Monday, December 5, 2016

29w5d - Extremities

So overall, I have had a relatively easy pregnancy and for this I cannot complain. With 2.5 months to go (give or take), I am starting to get awkward and more frequently 'uncomfortable' but not in anyway intense yet. So overall, I still feel lucky.

There are however a few issues that have bothered me this pregnancy, and one that is getting worse. The constipation I've talked about before- it's still happening, and upsetting. I long for a the day when I can poop normally. The other issue seems to be joint/tendon/ligament issues most likely related to the relaxin that surges in pregnancy. Basically, I'm having carpel tunnel issues in my hands and what often feels like I imagine arthritis feels like in my finger joints. I've tried to mitigate this a bit by purchasing some wrist guards that I am sleeping with so I don't bend my wrists and allow my hands to go numb while sleeping.  My finger joints still ache, but at least my hands don't fall asleep. This however is manageable.
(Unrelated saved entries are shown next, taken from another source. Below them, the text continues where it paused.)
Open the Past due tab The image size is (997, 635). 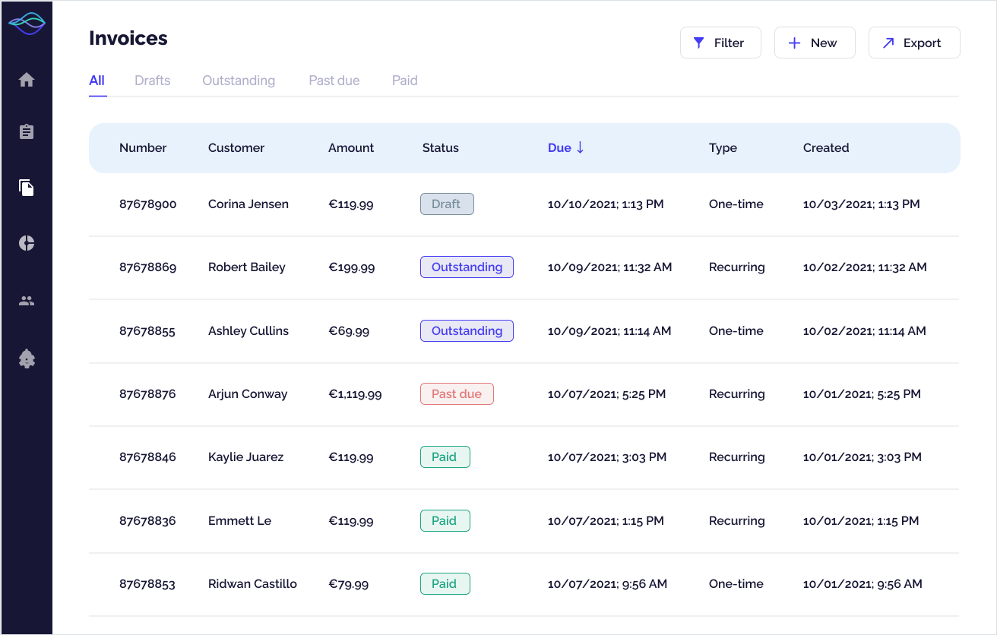334,81
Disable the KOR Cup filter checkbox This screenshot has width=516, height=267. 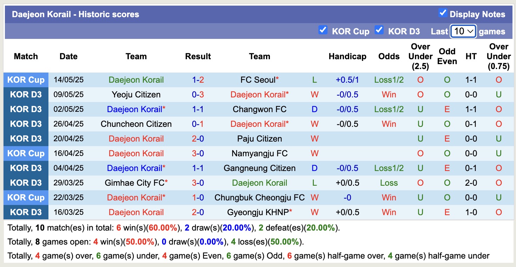coord(323,30)
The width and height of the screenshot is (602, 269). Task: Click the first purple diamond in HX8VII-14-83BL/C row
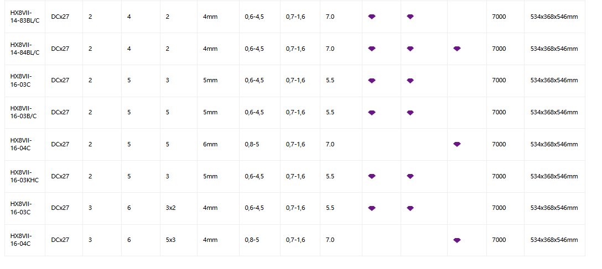[372, 17]
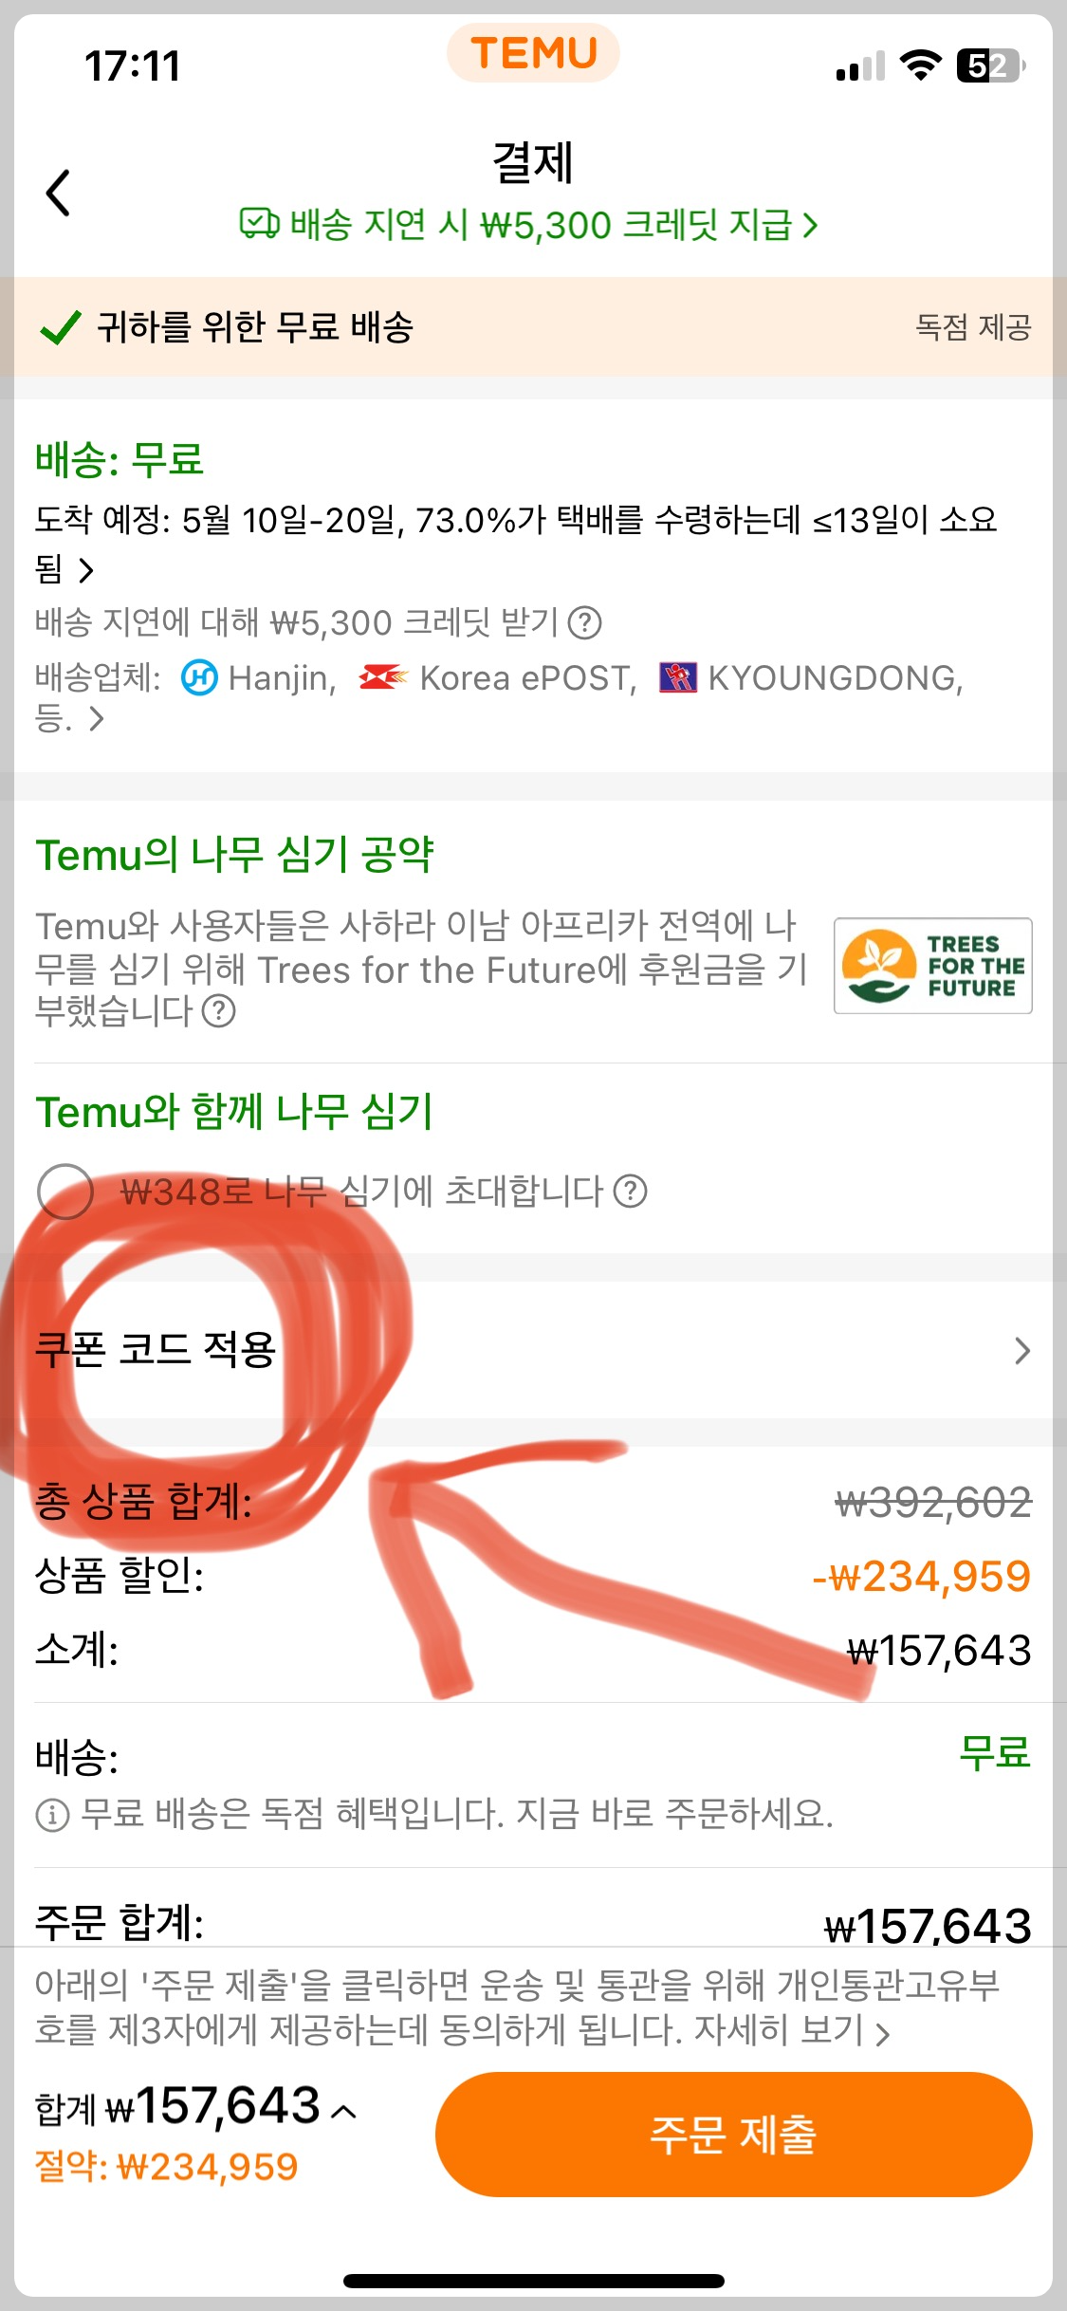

What is less manageable is the growing issue I am having with my feet. I should mention that over a year ago, I did some serious damage to my feet when I started running (bad idea). I'm not sure exactly what happened, but it seems like the stress from running caused some bone growth on the back of my heel which irritates my tendons and has caused me pain of varying degrees since it happened. Mostly I have addressed this issue by wearing clogs and heel pads. That seemed to work until recently. Suddenly it seems that when I bend over, or bend funny, the tendons down the side of my foot pretty much feel like they are ripping. It's very painful and worrying. I'm sure it's related to pregnancy hormones, I just don't know what to do about it. I will probably make an appointment with the GP because it's getting to the point where I can be sitting and just move my foot the wrong way and it hurts badly. Fun times.